(Records contained in a dataset)
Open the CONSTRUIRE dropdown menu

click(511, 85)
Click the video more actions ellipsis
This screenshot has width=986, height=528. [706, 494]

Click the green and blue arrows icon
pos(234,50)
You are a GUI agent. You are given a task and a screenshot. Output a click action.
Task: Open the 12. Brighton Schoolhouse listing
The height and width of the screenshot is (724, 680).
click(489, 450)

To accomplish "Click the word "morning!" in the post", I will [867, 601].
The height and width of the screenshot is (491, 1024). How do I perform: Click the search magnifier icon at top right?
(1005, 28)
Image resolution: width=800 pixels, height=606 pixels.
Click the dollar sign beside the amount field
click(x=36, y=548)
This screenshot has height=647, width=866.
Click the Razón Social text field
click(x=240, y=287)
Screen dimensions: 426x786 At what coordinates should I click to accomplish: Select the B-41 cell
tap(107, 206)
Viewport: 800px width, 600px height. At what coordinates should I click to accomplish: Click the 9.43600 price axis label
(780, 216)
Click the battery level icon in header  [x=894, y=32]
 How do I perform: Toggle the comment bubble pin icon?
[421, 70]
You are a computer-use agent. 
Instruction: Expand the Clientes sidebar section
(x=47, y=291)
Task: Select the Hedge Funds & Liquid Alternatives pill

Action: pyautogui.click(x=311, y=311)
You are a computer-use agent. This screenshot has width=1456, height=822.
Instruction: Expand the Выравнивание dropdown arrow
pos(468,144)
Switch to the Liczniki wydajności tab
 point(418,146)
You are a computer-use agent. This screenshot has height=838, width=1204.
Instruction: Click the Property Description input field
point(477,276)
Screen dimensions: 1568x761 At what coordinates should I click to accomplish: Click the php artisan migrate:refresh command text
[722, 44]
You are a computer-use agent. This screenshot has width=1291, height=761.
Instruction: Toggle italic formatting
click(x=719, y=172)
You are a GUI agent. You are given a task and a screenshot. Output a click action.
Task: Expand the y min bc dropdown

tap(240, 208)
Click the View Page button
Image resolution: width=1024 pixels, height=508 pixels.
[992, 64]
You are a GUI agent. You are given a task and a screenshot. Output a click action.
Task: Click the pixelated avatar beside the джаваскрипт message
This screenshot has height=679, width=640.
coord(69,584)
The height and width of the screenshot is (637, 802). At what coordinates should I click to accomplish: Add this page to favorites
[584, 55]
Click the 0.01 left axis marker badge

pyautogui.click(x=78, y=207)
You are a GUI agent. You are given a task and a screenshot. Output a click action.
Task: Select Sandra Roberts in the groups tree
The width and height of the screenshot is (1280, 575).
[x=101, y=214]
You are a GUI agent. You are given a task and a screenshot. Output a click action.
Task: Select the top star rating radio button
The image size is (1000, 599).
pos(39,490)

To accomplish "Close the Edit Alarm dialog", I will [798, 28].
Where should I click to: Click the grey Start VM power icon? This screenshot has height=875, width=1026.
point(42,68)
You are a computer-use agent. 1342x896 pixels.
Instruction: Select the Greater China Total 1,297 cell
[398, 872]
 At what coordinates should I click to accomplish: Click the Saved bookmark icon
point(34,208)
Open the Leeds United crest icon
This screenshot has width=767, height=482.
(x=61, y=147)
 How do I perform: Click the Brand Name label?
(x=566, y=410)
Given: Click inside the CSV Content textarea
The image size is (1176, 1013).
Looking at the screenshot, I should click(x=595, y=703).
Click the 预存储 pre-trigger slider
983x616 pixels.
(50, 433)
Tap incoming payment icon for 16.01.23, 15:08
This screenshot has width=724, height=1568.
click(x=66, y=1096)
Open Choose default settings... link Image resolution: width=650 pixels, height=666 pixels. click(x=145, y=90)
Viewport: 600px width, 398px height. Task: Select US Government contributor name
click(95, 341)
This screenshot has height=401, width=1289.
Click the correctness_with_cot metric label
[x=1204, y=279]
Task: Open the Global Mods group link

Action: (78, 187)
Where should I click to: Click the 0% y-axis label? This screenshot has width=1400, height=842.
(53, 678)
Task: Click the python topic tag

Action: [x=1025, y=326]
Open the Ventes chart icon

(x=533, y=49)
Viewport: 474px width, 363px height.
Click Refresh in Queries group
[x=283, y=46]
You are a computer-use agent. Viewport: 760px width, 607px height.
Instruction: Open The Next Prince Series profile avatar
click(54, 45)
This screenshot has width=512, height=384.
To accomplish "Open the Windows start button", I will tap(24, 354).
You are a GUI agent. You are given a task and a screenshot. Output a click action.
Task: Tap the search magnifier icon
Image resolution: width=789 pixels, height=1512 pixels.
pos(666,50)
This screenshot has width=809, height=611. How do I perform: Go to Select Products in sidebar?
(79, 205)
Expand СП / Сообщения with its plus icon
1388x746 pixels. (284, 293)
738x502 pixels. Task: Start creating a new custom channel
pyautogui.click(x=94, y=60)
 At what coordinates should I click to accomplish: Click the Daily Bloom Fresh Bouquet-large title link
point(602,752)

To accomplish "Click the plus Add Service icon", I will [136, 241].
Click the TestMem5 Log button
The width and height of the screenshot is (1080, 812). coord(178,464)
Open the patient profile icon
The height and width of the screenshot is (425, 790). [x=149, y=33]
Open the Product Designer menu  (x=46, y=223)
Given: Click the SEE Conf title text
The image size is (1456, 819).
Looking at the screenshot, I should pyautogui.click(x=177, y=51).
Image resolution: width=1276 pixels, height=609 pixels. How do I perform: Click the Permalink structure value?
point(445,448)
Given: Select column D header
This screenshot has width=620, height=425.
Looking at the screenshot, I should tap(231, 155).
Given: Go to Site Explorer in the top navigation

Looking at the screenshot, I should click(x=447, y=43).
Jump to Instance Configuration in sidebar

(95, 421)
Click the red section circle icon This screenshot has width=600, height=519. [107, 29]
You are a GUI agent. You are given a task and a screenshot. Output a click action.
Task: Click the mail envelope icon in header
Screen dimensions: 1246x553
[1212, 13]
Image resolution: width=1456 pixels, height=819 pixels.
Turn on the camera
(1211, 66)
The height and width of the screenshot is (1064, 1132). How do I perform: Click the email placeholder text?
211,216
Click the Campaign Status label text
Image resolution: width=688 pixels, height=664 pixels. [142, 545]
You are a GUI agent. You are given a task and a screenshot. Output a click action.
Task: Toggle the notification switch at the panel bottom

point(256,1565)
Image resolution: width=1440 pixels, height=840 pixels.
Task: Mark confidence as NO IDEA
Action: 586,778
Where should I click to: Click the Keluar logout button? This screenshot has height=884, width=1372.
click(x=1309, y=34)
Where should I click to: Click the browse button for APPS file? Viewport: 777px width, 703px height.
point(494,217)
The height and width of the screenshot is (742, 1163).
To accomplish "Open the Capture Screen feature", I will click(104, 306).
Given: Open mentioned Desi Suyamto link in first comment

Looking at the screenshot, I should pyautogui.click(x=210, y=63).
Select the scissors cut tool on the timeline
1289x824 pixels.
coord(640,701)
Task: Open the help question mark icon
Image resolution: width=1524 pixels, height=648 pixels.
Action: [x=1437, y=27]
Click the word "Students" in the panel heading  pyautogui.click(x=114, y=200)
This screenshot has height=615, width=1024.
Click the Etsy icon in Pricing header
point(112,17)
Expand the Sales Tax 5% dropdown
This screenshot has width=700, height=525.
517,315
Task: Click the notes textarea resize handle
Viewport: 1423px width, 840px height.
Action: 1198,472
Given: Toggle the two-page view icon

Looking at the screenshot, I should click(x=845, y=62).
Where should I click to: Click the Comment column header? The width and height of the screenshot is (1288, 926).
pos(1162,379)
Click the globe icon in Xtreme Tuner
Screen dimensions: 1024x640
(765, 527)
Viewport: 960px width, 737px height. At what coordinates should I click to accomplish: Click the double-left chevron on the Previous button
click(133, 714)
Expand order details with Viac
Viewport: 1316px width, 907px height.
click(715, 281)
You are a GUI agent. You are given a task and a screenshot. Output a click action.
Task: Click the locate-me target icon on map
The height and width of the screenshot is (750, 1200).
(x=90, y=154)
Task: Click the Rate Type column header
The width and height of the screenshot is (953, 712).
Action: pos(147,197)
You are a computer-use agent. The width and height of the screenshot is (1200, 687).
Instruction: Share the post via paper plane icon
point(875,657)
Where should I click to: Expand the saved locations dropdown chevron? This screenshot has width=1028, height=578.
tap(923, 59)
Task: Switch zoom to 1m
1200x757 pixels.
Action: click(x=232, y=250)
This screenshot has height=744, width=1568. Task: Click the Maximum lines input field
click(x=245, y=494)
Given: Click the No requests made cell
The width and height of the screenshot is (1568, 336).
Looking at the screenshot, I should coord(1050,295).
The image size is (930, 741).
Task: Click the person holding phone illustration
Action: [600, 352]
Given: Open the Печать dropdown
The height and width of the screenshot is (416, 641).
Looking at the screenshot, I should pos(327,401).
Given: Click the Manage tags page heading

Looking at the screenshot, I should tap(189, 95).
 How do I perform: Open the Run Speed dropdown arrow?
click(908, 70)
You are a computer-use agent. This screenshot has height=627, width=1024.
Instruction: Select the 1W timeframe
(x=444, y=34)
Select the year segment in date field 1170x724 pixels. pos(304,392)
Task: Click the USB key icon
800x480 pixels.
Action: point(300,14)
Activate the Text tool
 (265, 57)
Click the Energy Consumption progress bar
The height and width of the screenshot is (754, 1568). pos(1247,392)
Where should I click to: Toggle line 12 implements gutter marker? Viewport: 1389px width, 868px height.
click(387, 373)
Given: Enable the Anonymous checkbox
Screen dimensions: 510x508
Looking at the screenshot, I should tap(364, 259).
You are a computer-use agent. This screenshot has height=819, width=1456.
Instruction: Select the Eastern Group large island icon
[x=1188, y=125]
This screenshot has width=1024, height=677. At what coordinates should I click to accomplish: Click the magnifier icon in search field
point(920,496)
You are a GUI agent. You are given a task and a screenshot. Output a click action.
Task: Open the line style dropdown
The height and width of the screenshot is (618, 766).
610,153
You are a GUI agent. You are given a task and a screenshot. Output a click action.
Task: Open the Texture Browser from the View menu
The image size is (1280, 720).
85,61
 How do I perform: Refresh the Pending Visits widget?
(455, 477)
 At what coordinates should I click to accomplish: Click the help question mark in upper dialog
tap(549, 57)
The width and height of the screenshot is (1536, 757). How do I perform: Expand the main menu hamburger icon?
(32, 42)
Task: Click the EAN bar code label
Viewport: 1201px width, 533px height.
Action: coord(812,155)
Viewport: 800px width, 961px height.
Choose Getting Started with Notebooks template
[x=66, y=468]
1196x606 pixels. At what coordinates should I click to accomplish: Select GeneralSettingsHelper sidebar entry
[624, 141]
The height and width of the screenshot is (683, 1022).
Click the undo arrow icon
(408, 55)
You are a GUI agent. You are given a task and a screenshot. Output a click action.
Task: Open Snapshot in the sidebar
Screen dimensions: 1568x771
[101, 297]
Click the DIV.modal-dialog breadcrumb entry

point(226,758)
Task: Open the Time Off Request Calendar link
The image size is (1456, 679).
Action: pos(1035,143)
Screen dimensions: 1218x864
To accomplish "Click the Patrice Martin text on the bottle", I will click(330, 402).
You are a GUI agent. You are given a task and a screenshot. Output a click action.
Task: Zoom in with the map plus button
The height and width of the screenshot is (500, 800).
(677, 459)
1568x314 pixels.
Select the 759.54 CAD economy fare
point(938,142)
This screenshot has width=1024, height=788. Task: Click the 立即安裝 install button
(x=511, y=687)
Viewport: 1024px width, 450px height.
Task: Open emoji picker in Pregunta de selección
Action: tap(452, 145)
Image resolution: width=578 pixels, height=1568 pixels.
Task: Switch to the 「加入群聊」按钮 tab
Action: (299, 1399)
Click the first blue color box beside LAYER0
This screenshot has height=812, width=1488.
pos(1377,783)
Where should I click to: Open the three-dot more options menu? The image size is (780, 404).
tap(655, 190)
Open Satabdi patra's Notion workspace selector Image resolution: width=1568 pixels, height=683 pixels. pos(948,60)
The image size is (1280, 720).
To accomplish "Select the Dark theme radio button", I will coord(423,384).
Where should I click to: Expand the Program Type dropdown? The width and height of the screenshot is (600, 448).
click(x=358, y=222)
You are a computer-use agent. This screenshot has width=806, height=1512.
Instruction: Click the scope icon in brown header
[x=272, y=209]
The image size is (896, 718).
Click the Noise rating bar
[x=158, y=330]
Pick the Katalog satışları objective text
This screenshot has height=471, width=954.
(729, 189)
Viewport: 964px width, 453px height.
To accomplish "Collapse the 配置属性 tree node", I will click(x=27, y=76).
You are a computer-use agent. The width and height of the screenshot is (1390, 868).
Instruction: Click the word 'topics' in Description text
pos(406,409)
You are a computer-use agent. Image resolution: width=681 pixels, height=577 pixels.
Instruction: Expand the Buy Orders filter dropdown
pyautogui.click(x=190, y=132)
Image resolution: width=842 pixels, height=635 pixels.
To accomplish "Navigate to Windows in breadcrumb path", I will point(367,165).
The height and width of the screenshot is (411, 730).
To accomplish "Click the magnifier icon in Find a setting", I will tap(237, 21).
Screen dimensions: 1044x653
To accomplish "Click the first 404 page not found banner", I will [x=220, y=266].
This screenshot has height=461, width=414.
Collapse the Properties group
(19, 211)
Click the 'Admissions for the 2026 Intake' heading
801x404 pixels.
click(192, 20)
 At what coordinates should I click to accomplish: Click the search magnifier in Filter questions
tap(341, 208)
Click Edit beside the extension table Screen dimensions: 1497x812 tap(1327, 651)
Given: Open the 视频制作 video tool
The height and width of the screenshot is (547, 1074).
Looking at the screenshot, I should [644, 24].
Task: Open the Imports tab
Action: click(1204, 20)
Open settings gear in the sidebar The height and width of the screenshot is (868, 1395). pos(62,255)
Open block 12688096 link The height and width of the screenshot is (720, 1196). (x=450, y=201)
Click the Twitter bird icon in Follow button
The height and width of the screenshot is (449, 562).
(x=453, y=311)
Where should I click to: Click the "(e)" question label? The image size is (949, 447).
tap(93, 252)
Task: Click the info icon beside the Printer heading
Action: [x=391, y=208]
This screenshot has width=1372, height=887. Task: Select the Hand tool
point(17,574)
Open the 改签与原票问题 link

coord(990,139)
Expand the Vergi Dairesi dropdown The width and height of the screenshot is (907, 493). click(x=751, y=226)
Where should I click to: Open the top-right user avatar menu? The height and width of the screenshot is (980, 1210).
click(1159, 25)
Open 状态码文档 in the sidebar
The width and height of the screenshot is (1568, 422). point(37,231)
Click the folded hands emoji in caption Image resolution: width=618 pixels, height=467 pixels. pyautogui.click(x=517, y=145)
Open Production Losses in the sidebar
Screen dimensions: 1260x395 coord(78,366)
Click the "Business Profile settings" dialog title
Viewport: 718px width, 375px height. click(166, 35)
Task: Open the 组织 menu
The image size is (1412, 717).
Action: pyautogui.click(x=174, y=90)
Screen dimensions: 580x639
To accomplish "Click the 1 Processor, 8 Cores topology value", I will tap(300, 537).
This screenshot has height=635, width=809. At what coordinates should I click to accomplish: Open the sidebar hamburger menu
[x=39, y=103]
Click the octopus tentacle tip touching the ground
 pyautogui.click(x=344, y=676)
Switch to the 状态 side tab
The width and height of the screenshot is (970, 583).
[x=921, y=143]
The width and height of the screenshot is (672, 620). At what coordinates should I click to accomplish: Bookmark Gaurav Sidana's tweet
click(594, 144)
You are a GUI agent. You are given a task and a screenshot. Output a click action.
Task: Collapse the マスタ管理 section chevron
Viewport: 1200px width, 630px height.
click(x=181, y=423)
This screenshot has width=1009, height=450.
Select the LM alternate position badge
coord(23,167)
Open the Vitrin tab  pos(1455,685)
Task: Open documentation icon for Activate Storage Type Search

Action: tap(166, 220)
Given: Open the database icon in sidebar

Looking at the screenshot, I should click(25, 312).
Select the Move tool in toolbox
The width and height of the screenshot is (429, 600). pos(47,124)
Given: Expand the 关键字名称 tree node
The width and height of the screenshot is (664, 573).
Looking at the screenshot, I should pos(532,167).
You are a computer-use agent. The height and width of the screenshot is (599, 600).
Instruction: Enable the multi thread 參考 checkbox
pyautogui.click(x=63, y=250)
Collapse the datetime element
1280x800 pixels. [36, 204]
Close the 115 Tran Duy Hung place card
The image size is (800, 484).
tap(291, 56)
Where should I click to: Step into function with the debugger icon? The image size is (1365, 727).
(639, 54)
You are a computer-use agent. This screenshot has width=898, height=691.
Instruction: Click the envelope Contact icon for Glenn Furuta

» **Try it**
Above are some records. Count the lines among them with the word "radio", and answer with the number only.

» **Result for this exercise**
2